O crédulo povo português em tudo acreditará, porque já se convenceu que isto é como a Gripe Espanhola; que a culpa de estarmos em sexto lugar nos piores países do Mundo é de todos menos do Governo; que todos podem morrer pela covid-19; que todos ficarão com sequelas mesmo que nunca tenham tido sintomas (até porque, lá está, consta por aí que o principal sintoma da covid-19 é não se ter sintomas, donde se conclui que toda a gente sofrerá irremediáveis sequelas que a conduzirá à morte); que todos apenas se salvarão com a toma da vacina ou as suas sobras; que todos só podem almejar a sobrevivência se se mantiver o estado de emergência e todas as demais restrições (escolas e livrarias incluídas) enquanto houver mais de 245 camas de cuidados intensivos ocupadas por doentes-covid.

Para esse estrambólico objectivo, contas feitas, será necessário que o total de internamentos fique abaixo dos 1.750, ou seja, cerca de metade do número actual. Se se considerar que o ritmo da diminuição do número de internamentos será previsivelmente menor a partir desta semana – foi em média de 225 por dia nos últimos 10 dias, mas em desaceleração, até por uma razão feliz: vagam agora menos camas pela parcela dos mortos – e que os internados-covid nos cuidados intensivos ocupam as camas por mais tempo do que nas enfermarias, temos confinamento garantido por mais duas ou três semanas. Como estaremos então próximos da Páscoa, a dupla Marcelo-Costa manterá tudo “fechado” até ao final da primeira semana de Abril. Mesmo se, entretanto, as infecções estiverem em valores baixos (e se em valores demasiado baixos, aumentar-se-ão os testes, sobretudo os de antigénio).

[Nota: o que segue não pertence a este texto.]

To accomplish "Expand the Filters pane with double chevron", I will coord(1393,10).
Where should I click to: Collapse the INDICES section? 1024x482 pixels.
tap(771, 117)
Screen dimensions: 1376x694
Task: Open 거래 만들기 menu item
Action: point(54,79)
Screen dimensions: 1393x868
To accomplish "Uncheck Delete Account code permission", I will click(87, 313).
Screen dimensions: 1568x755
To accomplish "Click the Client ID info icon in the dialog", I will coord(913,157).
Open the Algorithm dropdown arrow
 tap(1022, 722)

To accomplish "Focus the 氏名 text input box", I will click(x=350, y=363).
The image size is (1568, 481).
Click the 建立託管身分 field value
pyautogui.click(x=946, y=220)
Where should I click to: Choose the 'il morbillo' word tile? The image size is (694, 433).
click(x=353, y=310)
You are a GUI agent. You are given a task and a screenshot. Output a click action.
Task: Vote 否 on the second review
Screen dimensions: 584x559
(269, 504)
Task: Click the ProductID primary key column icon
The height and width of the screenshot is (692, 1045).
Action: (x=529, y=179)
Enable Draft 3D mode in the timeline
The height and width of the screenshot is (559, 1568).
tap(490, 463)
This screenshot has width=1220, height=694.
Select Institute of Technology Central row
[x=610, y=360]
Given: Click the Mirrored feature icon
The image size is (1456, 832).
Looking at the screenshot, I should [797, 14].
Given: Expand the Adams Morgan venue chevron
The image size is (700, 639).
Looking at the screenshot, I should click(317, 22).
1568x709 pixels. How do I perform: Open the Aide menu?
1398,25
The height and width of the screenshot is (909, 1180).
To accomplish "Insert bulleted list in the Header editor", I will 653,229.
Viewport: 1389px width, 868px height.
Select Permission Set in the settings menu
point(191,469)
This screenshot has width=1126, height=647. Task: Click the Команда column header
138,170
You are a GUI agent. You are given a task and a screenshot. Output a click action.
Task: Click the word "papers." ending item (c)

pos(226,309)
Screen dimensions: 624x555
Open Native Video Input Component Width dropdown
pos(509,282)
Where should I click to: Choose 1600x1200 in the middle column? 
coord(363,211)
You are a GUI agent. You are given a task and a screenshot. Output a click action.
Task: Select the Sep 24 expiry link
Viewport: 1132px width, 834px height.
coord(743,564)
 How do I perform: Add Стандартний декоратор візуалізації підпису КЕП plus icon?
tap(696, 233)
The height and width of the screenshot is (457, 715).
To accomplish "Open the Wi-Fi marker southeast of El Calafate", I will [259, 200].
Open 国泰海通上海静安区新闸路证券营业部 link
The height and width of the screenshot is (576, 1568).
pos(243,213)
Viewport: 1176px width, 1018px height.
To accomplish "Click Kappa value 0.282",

Aliás, se nessa altura os casos positivos estiverem baixos nunca será porque, enfim, o vírus apresenta um comportamento sazonal, e desaparece por períodos para reaparecer mais tarde. Será, sim, por especial favor do Governo. O vírus a desaparecer será sempre por decreto governamental. E sob eterno agradecimento do crédulo povo português libertado finalmente das agruras do sequestro.